I work at the same school where I went to college, which is sort of a mind trip. I have gone to meetings in my former dorm room, for goodness sake.

If I had one wish, I would wish for an end to all human suffering. If I had two wishes, my next wish would be to spend all week wherever it is that they make Legos, and have all the different Legos from all the different sets available to work with.

Last year, I was going to a football game, and of course realized at 10 am Sunday morning that you can’t buy alcohol on Sundays. So I went to my Mom’s house, and emptied her cabinet of all the bottles of weird liquor that she has received for Christmas over the past few years. Naturally, I took the bottles out of their holiday decorative boxes, and put the boxes back in the cabinet. This took some time, because I frequently found empty boxes left over from previous raids. I have a picture that I keep meaning to submit for the People Pages of me at the game, drinking Schnapps out of a bottle shaped like the Nutcracker. Now that is pathetic.

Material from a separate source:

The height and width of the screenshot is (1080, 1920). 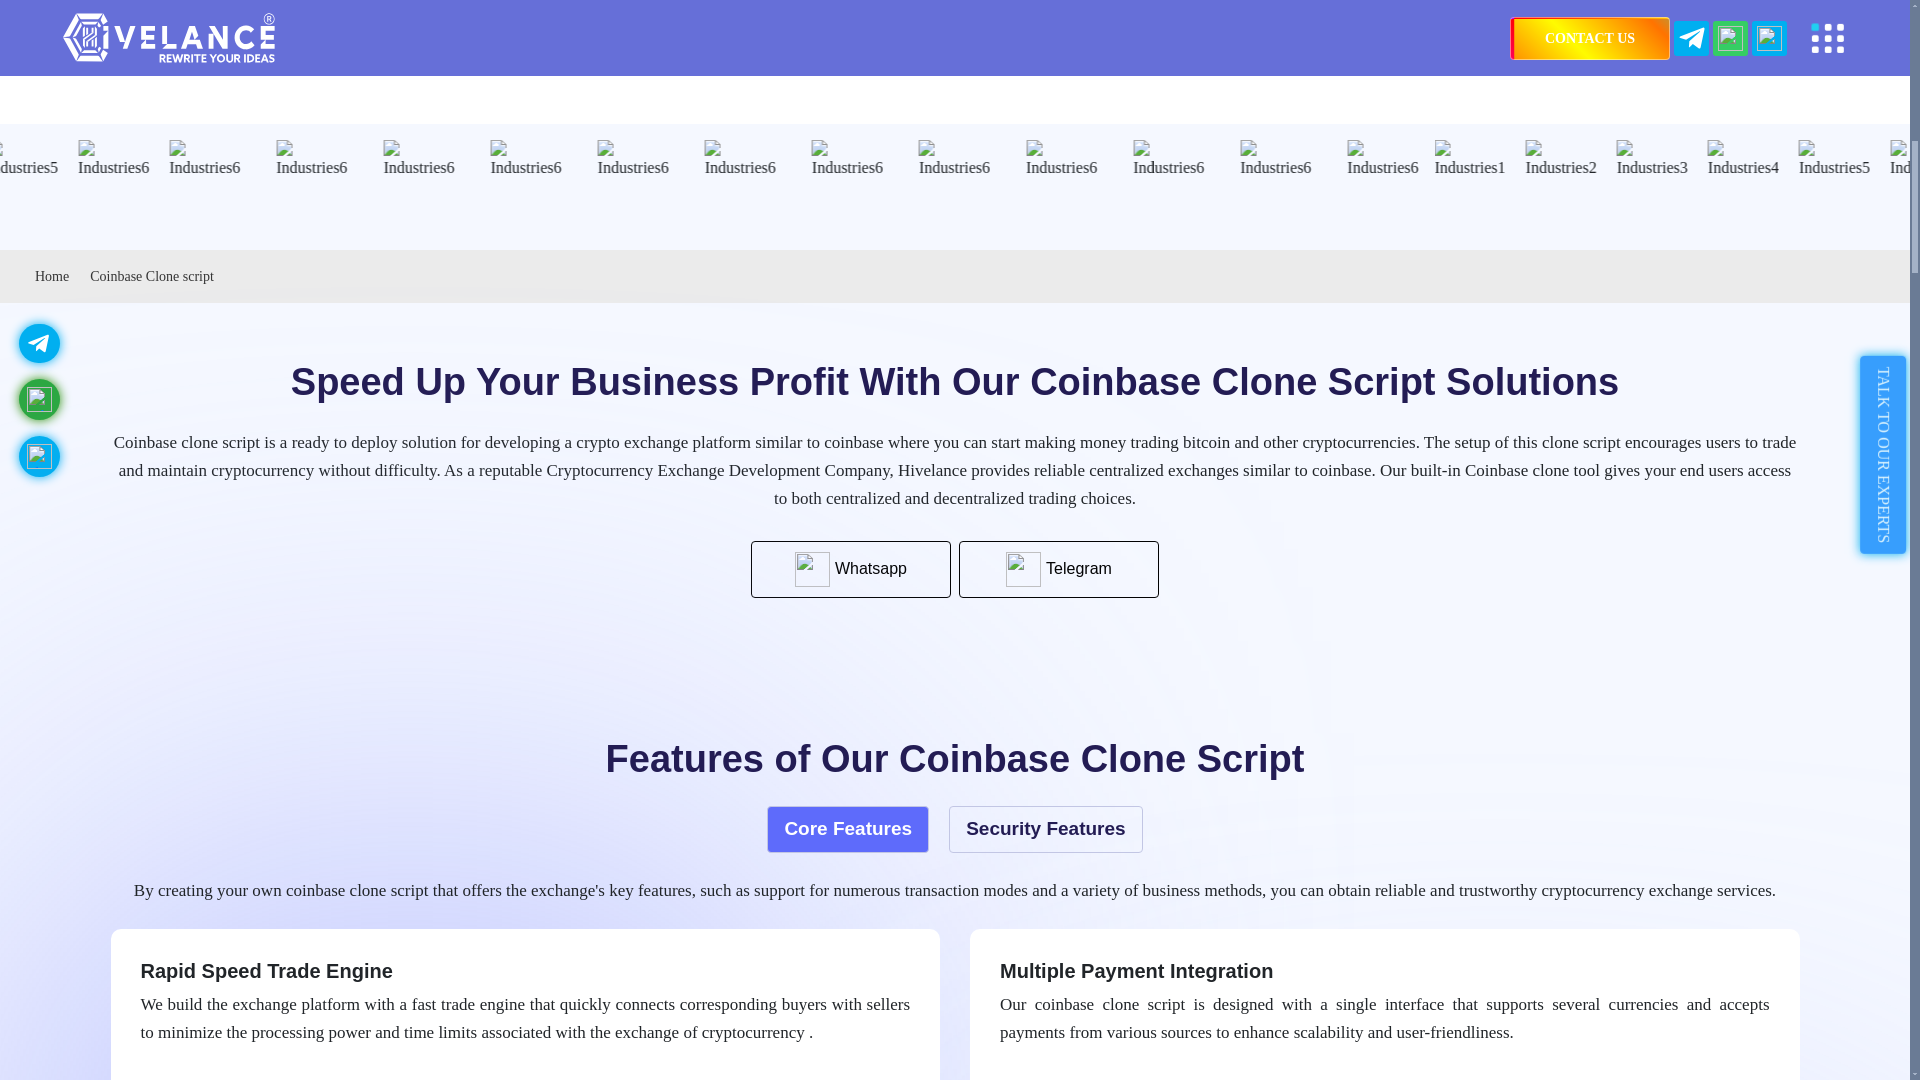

At 29, I find myself flipping back and forth. I decided a while ago that I would be a grown up when I could remember to buy toilet paper before I run out, and remember to do the laundry before I run out of underwear. It hasn’t happened yet.

I felt grown up a couple of weeks ago when my grandmother died and I had to deal with getting my dad from the airport in San Francisco to the service in Los Angeles and back. Nothing can make you feel mature than taking care of your parents.

I had to quote the whole thing becasue it so totally sums up my feelings!

I am at a loss, thank you for explaining my own head for me!

Maybe I feel like this because I never really wanted to DO anything, I was in sales because it came easy and paid ok. I feel like nothing mow that I am starting over. I REALLY wish I could stay home with the kids forever, I really love it, but alas, it doesnt pay.

I just keep waiting for the time when I dont need my brother to upgrade my computer, my father to fix my car, etc etc.

Having kids didnt make me feel complete, or like a grown up. I take pride in their balanced diet, the good lunches I pack for them, I take them to all the movies I can afford, and to hell with what others deem appropriate! My almost 6 yr old LOVED Planet of the Apes! I try to be a good mother, but I dont feel like I am a grown up, more like a babysitter.

Its so good to see so many of you feel un-grown-up too.
I am NOT alone!

I am right there with you. I just found out today that my bid on a house was accepted. Within the next month and a half, I will be living in my very own home. I start the paperwork and money moving tomorrow. Yes, of course I am feeling excited, nervous, etc…but I do have a vague feeling of not truly being connected to all of this. It doesn’t seem REAL. (I’m 32 too, BTW)

I have a full time job that requires a lot of know how.

I go to school, when I can afford to.

I own my car.

I pay insurance.

I do my taxes.

But…do I feel like an adult? Nope.

Am I what I thought I would be? Nope.

Do I feel like I am where I am supposed to be? Nope. But I’m working on it.

I’m sad now. I’m the only one who thinks she’s a grown-up. That depresses me. I don’t want to be too old for my age.

Of course, I’m not so grown-up that I don’t still do things like watch clouds and anthropomorphize things.